I remembered that there had been one spike. I also remembered that there had always been two. My brain was holding two histories within itself, and it was no different, no stranger, no more paradoxical, than crossing my eyes and seeing two slightly offset versions of the same scene.
Antti and Margaret regarded me with a quiet, knowing watchfulness. They’d been through this already, numerous times. It wasn’t unusual to them at all.
I thought of the causal-lag Margaret had mentioned.
I remembered my mother at her whiteboard, a summer or two before that bust-up, rubbing out and rehashing one idea after the next. Trying to break through to a new model of time, a fresh way of thinking about the relationships be
tween past and future events, the illusion of the ever-moving now. Time wasn’t a river, she said, and it wasn’t a circuit-diagram. Nor was it a tree with multiple branches. It was a block structure, more like a crystal lattice than any of those old dead-end paradigms. It was a lattice that spanned the entire existence of the universe, from beginning to end. There were no alternate histories, no branches where the Roman empire never fell or the dinosaurs were never wiped out. Just that single lattice, a single fixed structure. We were in it, embedded in its matrix.
But the lattice wasn’t static. There were flaws in it—imperfections, impurities and stress points. What the lattice was trying to do was to settle down into a minimum-energy configuration. But in doing so, those stresses could give way suddenly or propagate a long way from their initial positions. That was the lattice adjusting itself, history settling into a new, temporary configuration. The alterations happened naturally, time murmuring to itself like an old house, but they could also be generated by artificial interventions, such as Margaret’s paradox with the two pens. Then, a pattern of changes would ripple through the lattice, the future changing the past, the past changing the future, the future returning the favour, like a series of dying echoes, until a new configuration held sway. But that adjustment process wasn’t instantaneous from the point of view of an embedded observer. It was more like the thunderclap arriving after a lighting flash, a delayed portent of the same event. Causal-lag.
But what paradox, exactly?
There’d always been two spikes. Margaret had said she would drop two pens, and the system had detected her future intention, and she had followed through one minute later.
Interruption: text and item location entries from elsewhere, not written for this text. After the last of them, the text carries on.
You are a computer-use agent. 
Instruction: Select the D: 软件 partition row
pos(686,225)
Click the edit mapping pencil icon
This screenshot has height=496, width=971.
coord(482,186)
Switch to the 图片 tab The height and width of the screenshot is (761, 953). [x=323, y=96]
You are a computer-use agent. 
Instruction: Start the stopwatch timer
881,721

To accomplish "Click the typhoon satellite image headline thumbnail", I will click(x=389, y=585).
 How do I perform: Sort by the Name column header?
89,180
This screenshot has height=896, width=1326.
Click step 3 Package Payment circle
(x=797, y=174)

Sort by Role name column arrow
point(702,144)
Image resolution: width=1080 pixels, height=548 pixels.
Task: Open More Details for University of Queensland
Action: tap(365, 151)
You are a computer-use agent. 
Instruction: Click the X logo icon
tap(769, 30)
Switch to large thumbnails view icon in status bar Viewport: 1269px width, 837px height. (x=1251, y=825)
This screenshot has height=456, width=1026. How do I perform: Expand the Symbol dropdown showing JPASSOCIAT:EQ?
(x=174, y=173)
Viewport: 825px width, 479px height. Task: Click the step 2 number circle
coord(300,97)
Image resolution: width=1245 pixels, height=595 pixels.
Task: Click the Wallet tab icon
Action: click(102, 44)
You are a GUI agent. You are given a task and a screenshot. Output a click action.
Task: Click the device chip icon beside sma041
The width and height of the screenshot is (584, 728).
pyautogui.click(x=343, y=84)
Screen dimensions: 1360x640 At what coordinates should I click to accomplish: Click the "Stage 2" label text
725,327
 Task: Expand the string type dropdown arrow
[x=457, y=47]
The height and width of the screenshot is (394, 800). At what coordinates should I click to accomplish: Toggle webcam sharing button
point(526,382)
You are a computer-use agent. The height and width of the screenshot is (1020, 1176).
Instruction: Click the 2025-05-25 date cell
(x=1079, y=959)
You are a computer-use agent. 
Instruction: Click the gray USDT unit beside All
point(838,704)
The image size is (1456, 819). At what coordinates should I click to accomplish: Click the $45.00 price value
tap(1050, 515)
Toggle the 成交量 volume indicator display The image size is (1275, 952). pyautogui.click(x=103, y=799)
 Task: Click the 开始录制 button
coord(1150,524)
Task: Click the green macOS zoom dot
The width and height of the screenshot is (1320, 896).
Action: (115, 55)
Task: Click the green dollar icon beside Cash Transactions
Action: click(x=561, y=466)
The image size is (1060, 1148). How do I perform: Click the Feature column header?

No. I almost had to frown to hold onto it. There’d been that other condition. One spike, not two. One pen drop. It was slipping away, though—hard to recollect, hard to think about. Like a dream fragment that shrivelled to nothing in the light of day.
Gape-mouthed, I stared at my new colleagues.
“What just happened?”
“What do you remember?” Margaret asked.
“Almost nothing. Just that . . .” But I could only shake my own head. “It’s gone. Whatever it was, it’s gone.”